Following the tour of the Imperial City and other parts of the Hue Citadel, we had lunch at a restaurant on the European side of the Perfume River. Then we cruised the Perfume River to visit Thien Mu Pagoda and several sites related to Nguyen emperors. The seven-level brick stupa or tower of Thien Mu Pagoda is the most striking feature of the "Pagoda of the Celestial Lady" and it stands on the site of an earlier Cham temple. Each level represents Buddha's seven incarnations on earth. 


This is the oldest pagoda in Vietnam, founded in 1601. In the thirties and forties, this Buddhist pagoda was a center of anti-French sentiment, and in 1963 the Venerable Thich Quang Duc, one of its monks, burned himself to death in Saigon, having driven south in the blue car (an Austin) now displayed on this site. He was protesting the anti-Buddhist activities of the Diem government. This pagoda remains today a voice against repression and a sore spot for the government (according to the Rough Guide).

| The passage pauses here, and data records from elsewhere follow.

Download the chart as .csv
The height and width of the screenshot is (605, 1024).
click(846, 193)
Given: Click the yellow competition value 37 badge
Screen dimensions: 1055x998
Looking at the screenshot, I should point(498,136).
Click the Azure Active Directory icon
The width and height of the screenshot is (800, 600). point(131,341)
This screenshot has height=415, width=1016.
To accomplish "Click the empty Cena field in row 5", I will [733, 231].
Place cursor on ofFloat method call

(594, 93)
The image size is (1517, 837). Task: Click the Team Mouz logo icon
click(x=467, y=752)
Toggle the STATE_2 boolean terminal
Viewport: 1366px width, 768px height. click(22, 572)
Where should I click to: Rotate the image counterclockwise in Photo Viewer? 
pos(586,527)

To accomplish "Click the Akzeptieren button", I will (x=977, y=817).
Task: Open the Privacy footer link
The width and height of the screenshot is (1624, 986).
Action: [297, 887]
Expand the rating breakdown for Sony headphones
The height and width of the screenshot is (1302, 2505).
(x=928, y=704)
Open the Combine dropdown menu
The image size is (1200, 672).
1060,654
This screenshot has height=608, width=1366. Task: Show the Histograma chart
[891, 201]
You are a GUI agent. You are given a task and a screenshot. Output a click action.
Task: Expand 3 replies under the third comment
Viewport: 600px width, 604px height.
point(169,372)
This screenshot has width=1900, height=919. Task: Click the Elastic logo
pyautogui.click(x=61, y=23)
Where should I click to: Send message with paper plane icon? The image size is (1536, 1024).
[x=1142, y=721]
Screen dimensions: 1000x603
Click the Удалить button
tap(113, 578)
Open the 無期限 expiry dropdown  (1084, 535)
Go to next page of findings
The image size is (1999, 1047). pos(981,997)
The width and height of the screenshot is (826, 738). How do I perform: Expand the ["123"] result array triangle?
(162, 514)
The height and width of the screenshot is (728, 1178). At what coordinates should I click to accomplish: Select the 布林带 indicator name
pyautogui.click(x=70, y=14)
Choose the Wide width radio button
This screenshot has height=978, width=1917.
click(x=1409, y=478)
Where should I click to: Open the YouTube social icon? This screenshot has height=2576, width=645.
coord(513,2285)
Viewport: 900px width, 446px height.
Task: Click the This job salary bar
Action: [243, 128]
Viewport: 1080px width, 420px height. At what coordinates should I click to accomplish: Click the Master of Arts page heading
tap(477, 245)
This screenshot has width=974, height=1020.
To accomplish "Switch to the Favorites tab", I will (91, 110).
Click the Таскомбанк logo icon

  On the site is the main temple or sanctuary, where we saw a monk whose picture we were invited to take. Apparently, he and our guide were friends. 



We next boarded our boat for the remainder of our river cruise. The second site on our tour was Minh Mang's Mausoleum, built 1840-43 by 10,000 workmen. He was the second Nguyen emperor, very powerful and distrustful of Western religions. As previously noted his interest in architecture brought major new construction to the Imperial City as well as this large garden with its lakes and pavilions, all in Chinese tradition. Here we saw once more many of the frangipani trees, with their fragrant white blossoms which remain in perfect state for days after falling to the ground.





Our final site on the river cruise was the Mausoleum of Tu Duc, built 1864-67 and regarded by Tu Duc a modest enough complex (he used it as his pleasure gardens before his death) that he included the word khiem (modest) in the name of every building.  



However, it appeared to me to be far from modest. We reached this site at the end of the cruise, having landed and rejoined our driver who drove us over the narrowest road we had yet used. The Stele House or pavilion contains a massive 20-ton stele which displays the emperor's own eulogy of over 4000 characters.




It is supposedly so long because Tu Duc experienced many difficulties, including smallpox. The latter disease probably made him sterile, for he had no children although he had 104 wives and a village of concubines who lived in the complex. Tu Duc lived longer than all other Nguyen emperors and used the complex over a sixteen-year period -- coming here to fish in the lakes, to meditate, to drink tea, and to compose his poetry (about 4,000 poems) and several works of philosophy and history.

My photos show the Xung Khiem Pavilion (in which these activities occurred), the boating pavilion, and a tall tower or pillar which bears inscriptions relating the power of the emperor even though he was among the weakest, not preferring to challenge Western influences.






In addition, there are photos of the Khiem Cung Gate opposite the Stele House and leading to the major pavilion, the Hoa Khiem Temple (used before Tu Duc's death as a palace), the interior of the temple, and the Royal Audience Yard, which contains statues of mandarins and horses.





This was a very beautiful and interesting complex, and we were the last to leave before closing. All stalls for vendors had been vacated by the time we left, which helped impress upon me the potential of this site for study, creativity, and meditation.

Returning to Hue, we passed Quoc Hoc High School. It is located on the main riverfront street and appears to be a prosperous site today. It was originally founded (1896) as the National College, training princes and future administrators; the only language used until 1945 was French. In addition to Ho Chi Minh, the school's other famous revolutionaries included postwar Prime Minister Pham Van Dong, General Giap, and Party Secretary Le Duan. President Ngo Dinh Diem (of South Vietnam) was another famous student at this high school.